C'è e ci sarà sempre un momento in cui un'amica ti delude. Non serve un tradimento clamoroso: a volte bastano disattenzioni che toccano un punto scoperto, una frase detta senza peso nel momento sbagliato, un'assenza imprevista quando avevi bisogno di non essere sola, un gesto incomprensibile che ferisce.
Può essere il semplice rumore di fondo della vita occupata, o quell'inciampo specifico in cui la stima e la fiducia sembrano incrinarsi. Ma è proprio lì che si rivela di che materia è fatto un rapporto.
L'idea comune è che l'amicizia vera sia il legame che non delude mai o che, di fronte alla delusione, semplicemente finisca. Penso sia l'opposto: l'amicizia autentica non è priva di ferite, ma è lo spazio in cui le ferite si possono nominare e attraversare apertamente, senza fingere che non ci siano state. È dal riconoscimento reciproco della propria imperfezione che nasce la vera prossimità: non dalla costante convergenza di idee, ma dall'essersi visti manchevoli e aver scelto, nonostante tutto, di restare.

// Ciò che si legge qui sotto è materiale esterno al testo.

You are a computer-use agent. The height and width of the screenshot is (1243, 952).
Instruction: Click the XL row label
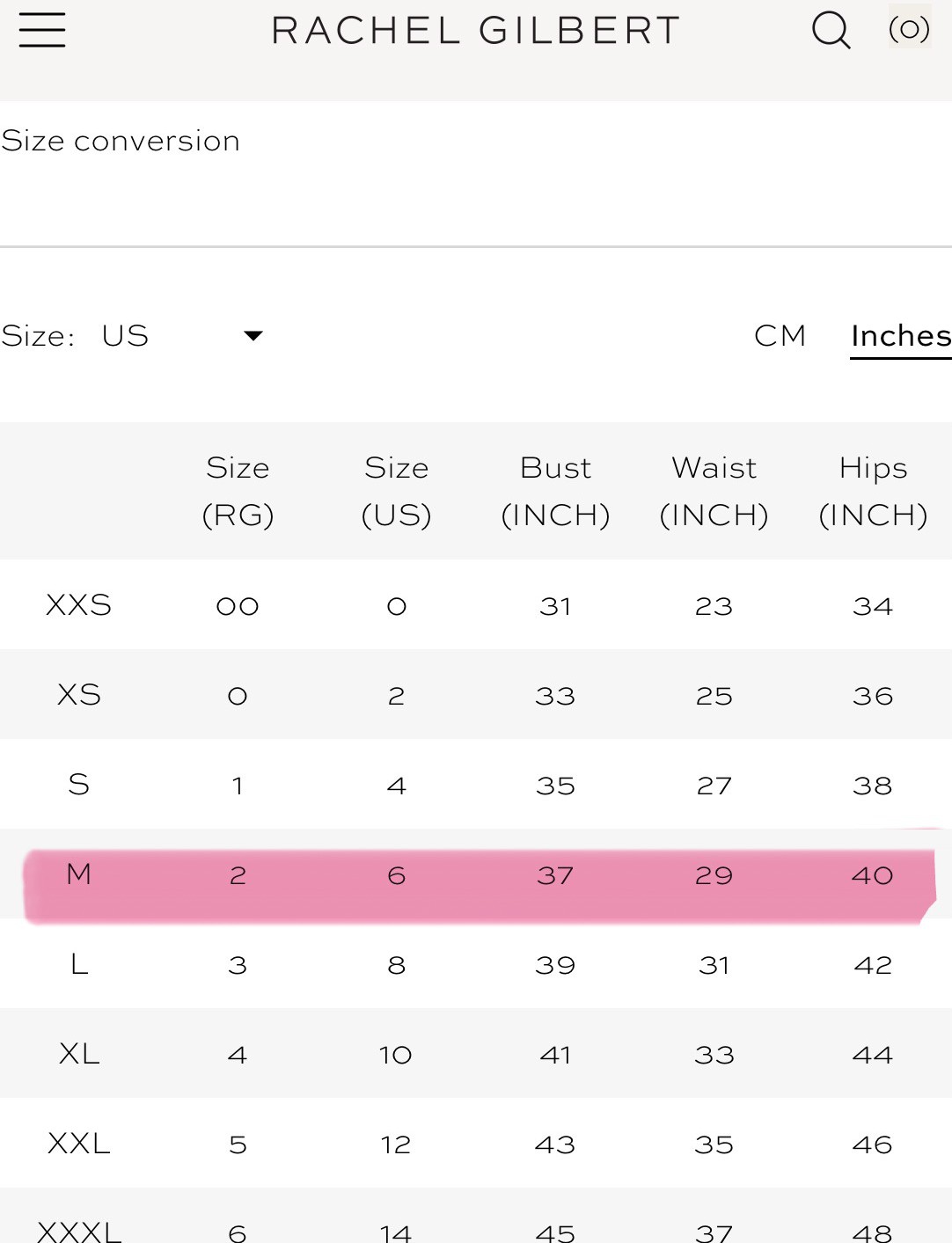click(x=79, y=1054)
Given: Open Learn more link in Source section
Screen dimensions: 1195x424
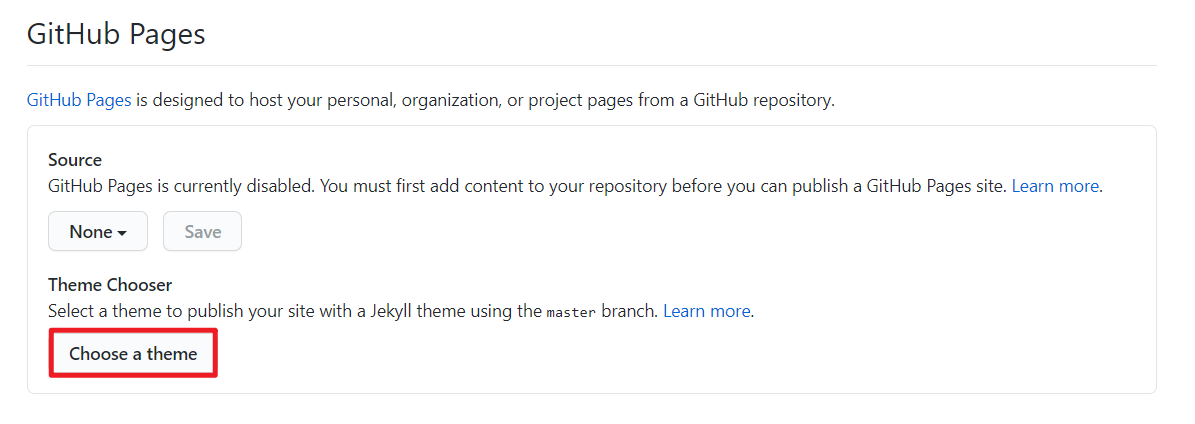Looking at the screenshot, I should 1055,186.

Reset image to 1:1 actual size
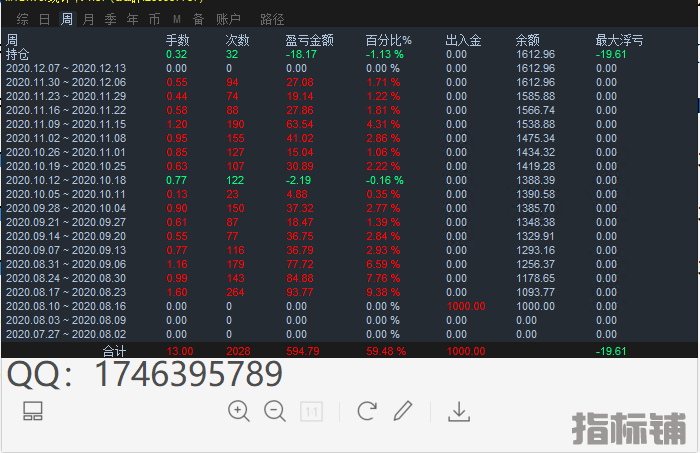311,411
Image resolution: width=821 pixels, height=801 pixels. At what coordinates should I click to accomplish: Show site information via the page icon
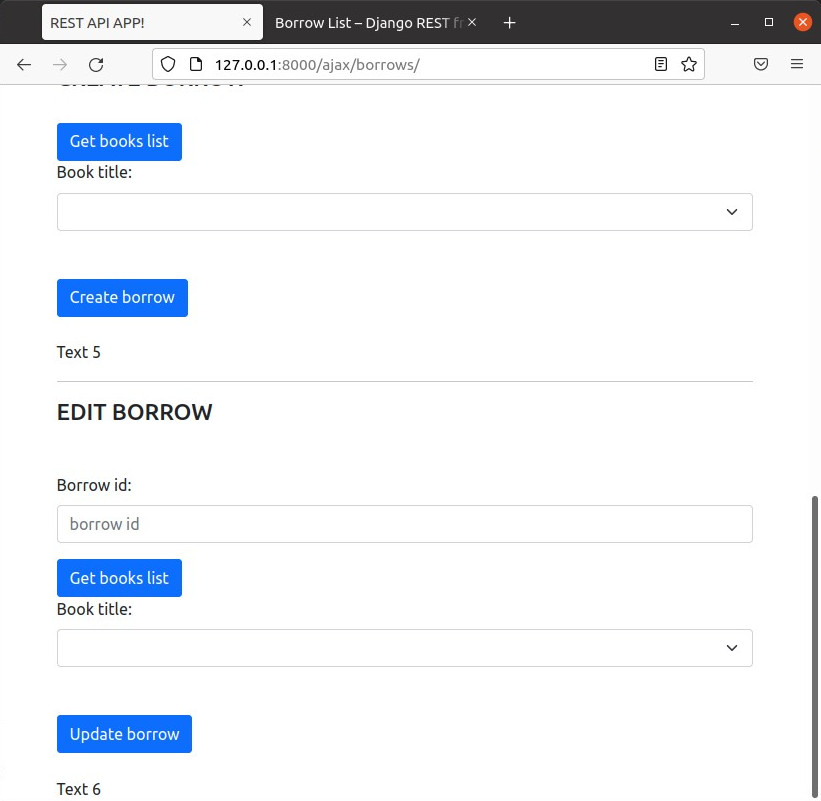pyautogui.click(x=195, y=64)
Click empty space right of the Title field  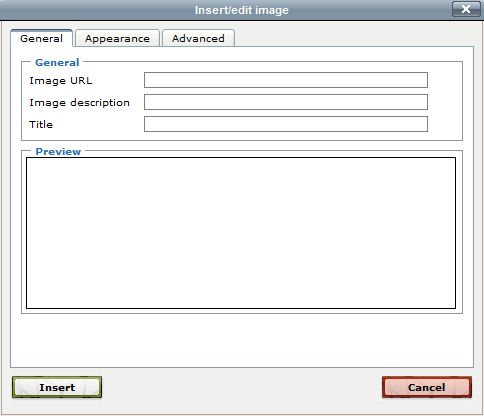coord(445,124)
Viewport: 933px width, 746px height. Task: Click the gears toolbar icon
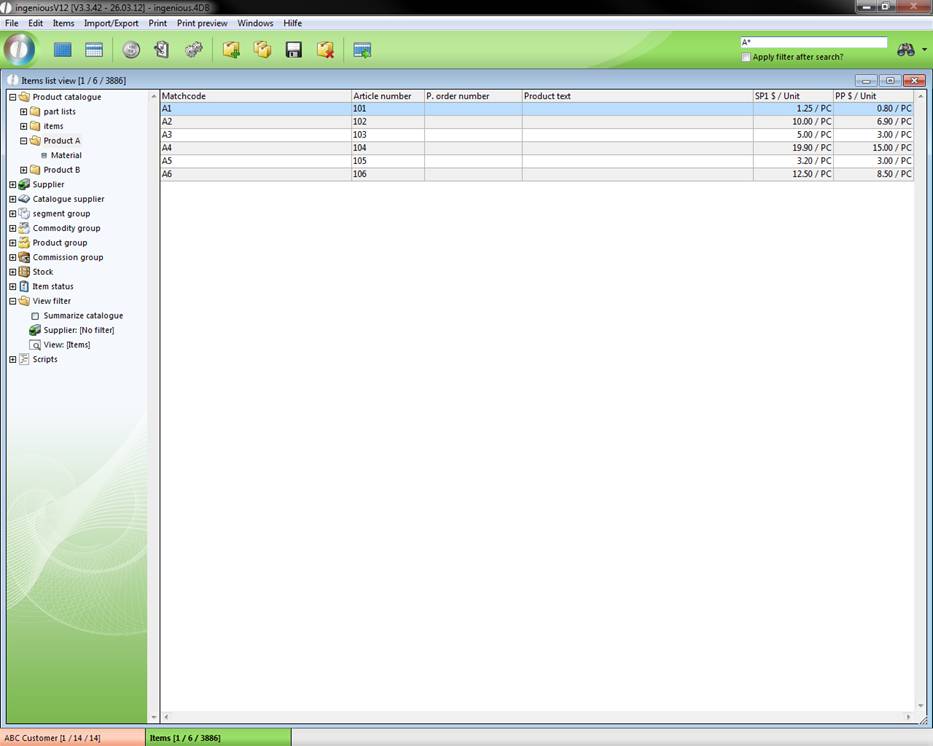(194, 50)
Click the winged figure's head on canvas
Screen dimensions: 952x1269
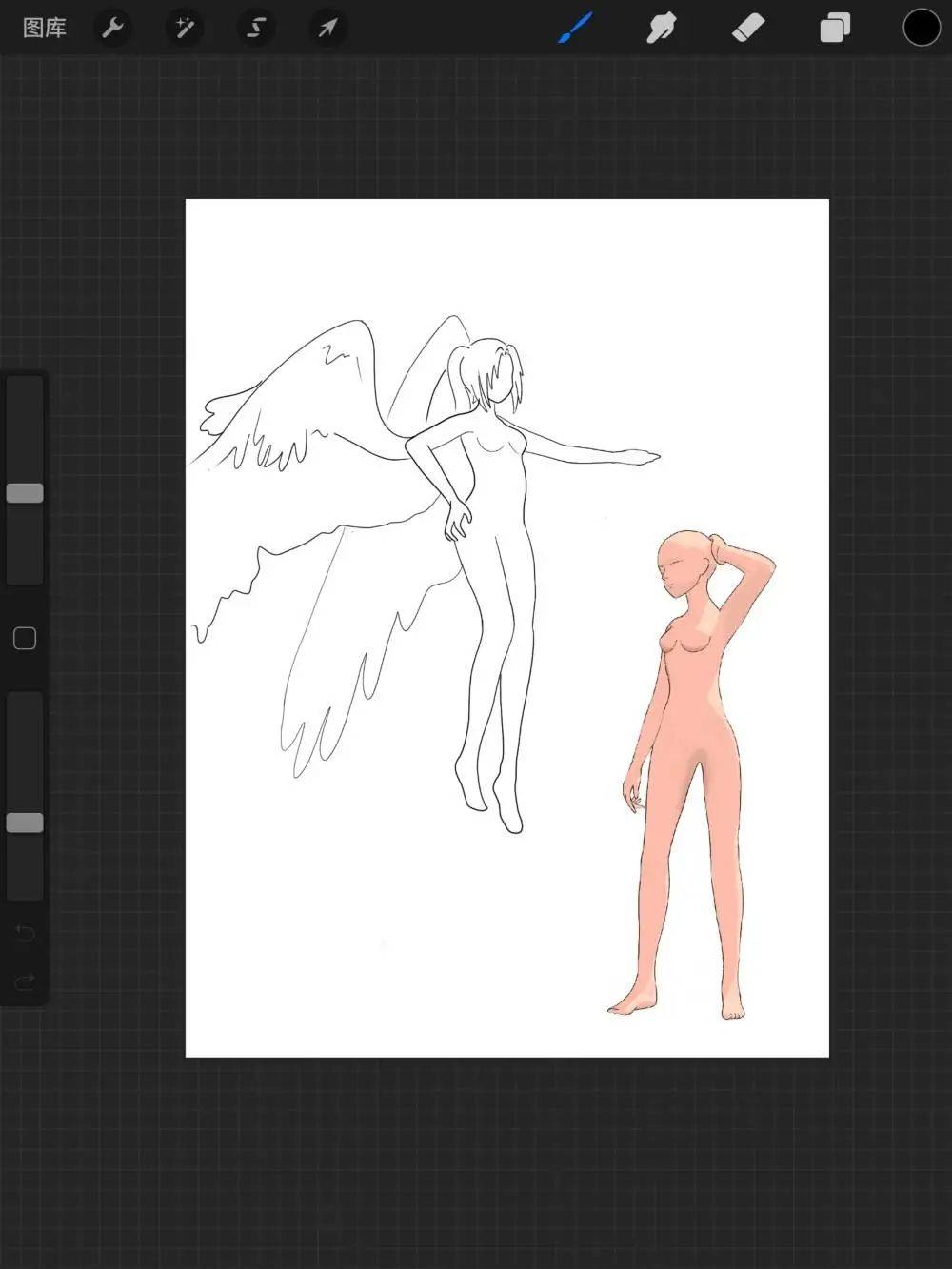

Perché questo accada, serve una disposizione d'animo profonda: la gratitudine. Non come dovere formale, ma come postura matura di chi sa essere grato della propria vita e della propria storia. È questa pacificazione interna a mettere al riparo dall'invidia e dallo sguardo cupido sui successi altrui: chi custodisce la consapevolezza di ciò che è e di ciò che ha non sente il bisogno di misurare l'affetto sul bilancino dei confronti o delle gelosie. La gratitudine diventa così anche custodia della relazione, memoria viva del bene condiviso che permette di abitare l'incomprensione presente senza crollare nel rancore.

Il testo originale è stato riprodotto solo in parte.